Recently the US Secretary of Defense talked about South China Sea in extremely aggressive language against China. It reminds us of the endless “China-bashing” by candidates of both Republican and Democratic parties in election campaigns. All this unsolicited tough talk about China by political figures in the US shows that the American “Strategic Anxiety” about a rising China has been deepened.
The ailment of strategic anxiety about China comes from misperception and misjudgment by the US of China's strategic intentions with her growing economic power and pace of military modernization.
The restlessness on the part of the US arises from strategic anxiety that surfaced during the Cold War with fierce rivalry from the former USSR and again in the 1970s and 1980s when the Japanese economy grew fast and furious. so much so that it triggered panic in Washington and in American business circles.

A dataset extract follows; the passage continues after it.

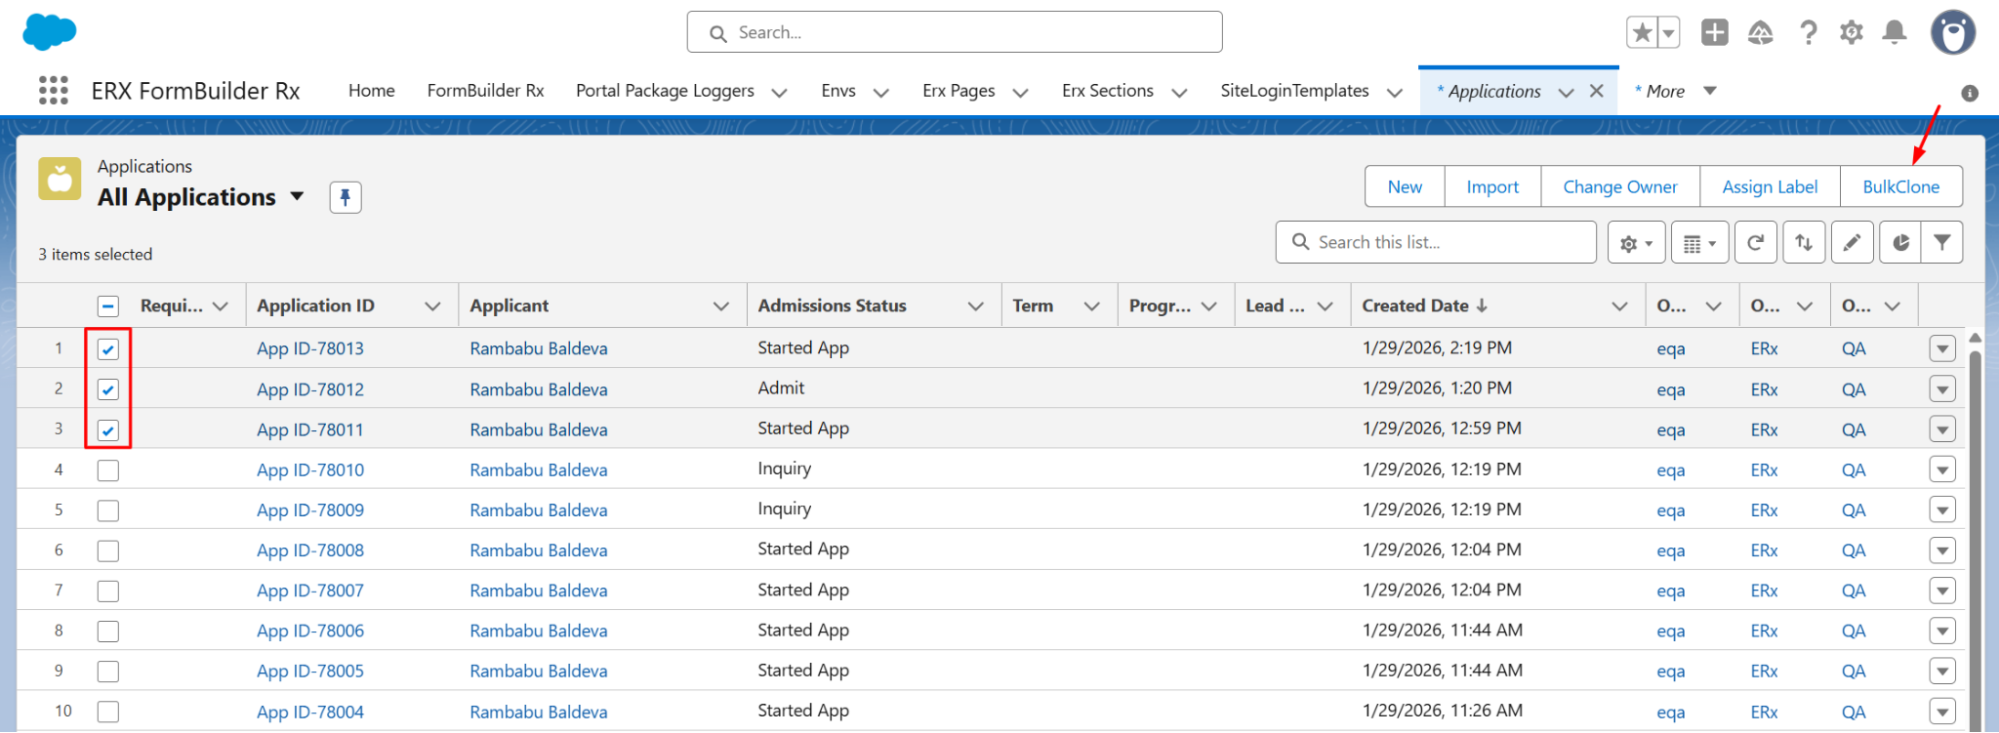Open the list filter funnel icon

coord(1942,243)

Yet today American strategic anxiety certainly runs deeper and gets its elites more agitated than ever, because China in their eyes represents the rising power that could possibly overtake the US as the leading power of the world. The American reaction arising from this anxiety is therefore stronger and more wide-ranging, and it will impact US policy toward China as the winning candidate enters the White House early next year.
The strategic anxiety about a rising China has found expressions in the following ways:
First, American elites suffer from “churning stomachs” and growing frustration as they witness the decline and loss of credibility of Neoliberalism and the Washington Consensus, especially since the 2008 financial crisis. Meanwhile, China's success story both in its political system and economic growth has found resonance and applause in many parts of the world today.
That worries those elites a great deal as they lament the inability of the US political system to produce outstanding leaders and find solutions to major challenges. In hard power, the US still commands superiority, but its soft power effectiveness is being undermined by its own actions, which deeply disturbs the American establishment.
Second, the psychological shock coming from the often-cited prediction that “China's economy will soon surpass that of the US” reverberates to an alarming level. In other words, the dominant position the US has enjoyed in the global system for over a hundred years is becoming shaky, which upsets American elites.
China has a population over four times that of the US, with an average GDP growth rate close to 10% for three decades. Even as China now enters “the New Normal”, its GDP still grows at 6.8% a year. Should that trend continue, China's GDP will no doubt overtake that of the US.
But everyone knows GDP is not everything. There is a new measurement of overall power of nations constructed by the UN experts called “Inclusive Wealth” composed of three parts, namely, manufactured capital, human capital and natural capital. By that measurement, the US has $144 trillion while China has only $32 trillion.
Even though American elites understand all this, they still are very sensitive to any possibility that the US “leadership position” could somehow be undermined by a rising China. Why? The answer is simple: If China is fast catching up with the US, the latter by necessity has to share that power and readjust the balance of power in international relations and in global governance. The US then must learn to deal with “a different China” which makes Washington elites uncomfortable, to say the least.
Third, the above perception of China in Washington's eyes produces “uncertainty” in US-China relations, which over the last decade or so has nudged politicians within the Washington Beltway to move the US policy on China from “strategic ambiguity” to “strategic clarity”.
Currently, the debate on China is still going on unabated in the States and the election year fever has undoubtedly colored and pushed the debate to both extremes. The core question is, “How do we deal with a different and stronger China?”
The answers to the “how” question can be divided into three possibilities: 1) maintain the status quo while continuing to observe cool-headedly; 2) reach deals with China based on a “Grand Bargain” through serious negotiation on issues ranging from economic cooperation, Afghanistan, Taiwan, the DPRK and its nuclear problem and South China Sea, etc.; 3) exert strong pressure on China with containment and other aggressive actions forcing it to accept American global leadership.
The vacillation among the three options tells us a lot about “the two-hands policy” towards China that has been in effect since 1979, when two nations established diplomatic ties. It can be safely said that as long as the strategic anxiety remains, the vacillation in American policy on China will not quickly disappear.
We often hear veteran diplomats like Brent Scowcraft and Henry Kissinger describing the US-China relationship as “complex” or “very complex”. Hillary Clinton, in her book “Hard Choices”, says that US-China relations are entering unknown waters. With complexity comes anxiety and the latter breeds uncertainty and suspicion.
This complexity in our bilateral relationship and the accompanying strategic anxiety in the US will certainly test the wisdom and tenacity of both nations to move the relationship forward.
We need to be cool-headed about that anxiety. It will be of great help in reducing American strategic anxiety if two nations engage in earnest to build the new type of big-power relationship proposed by President Xi Jinping, based on the principle of “no confrontation, no conflict, mutual respect and win-win through cooperation”.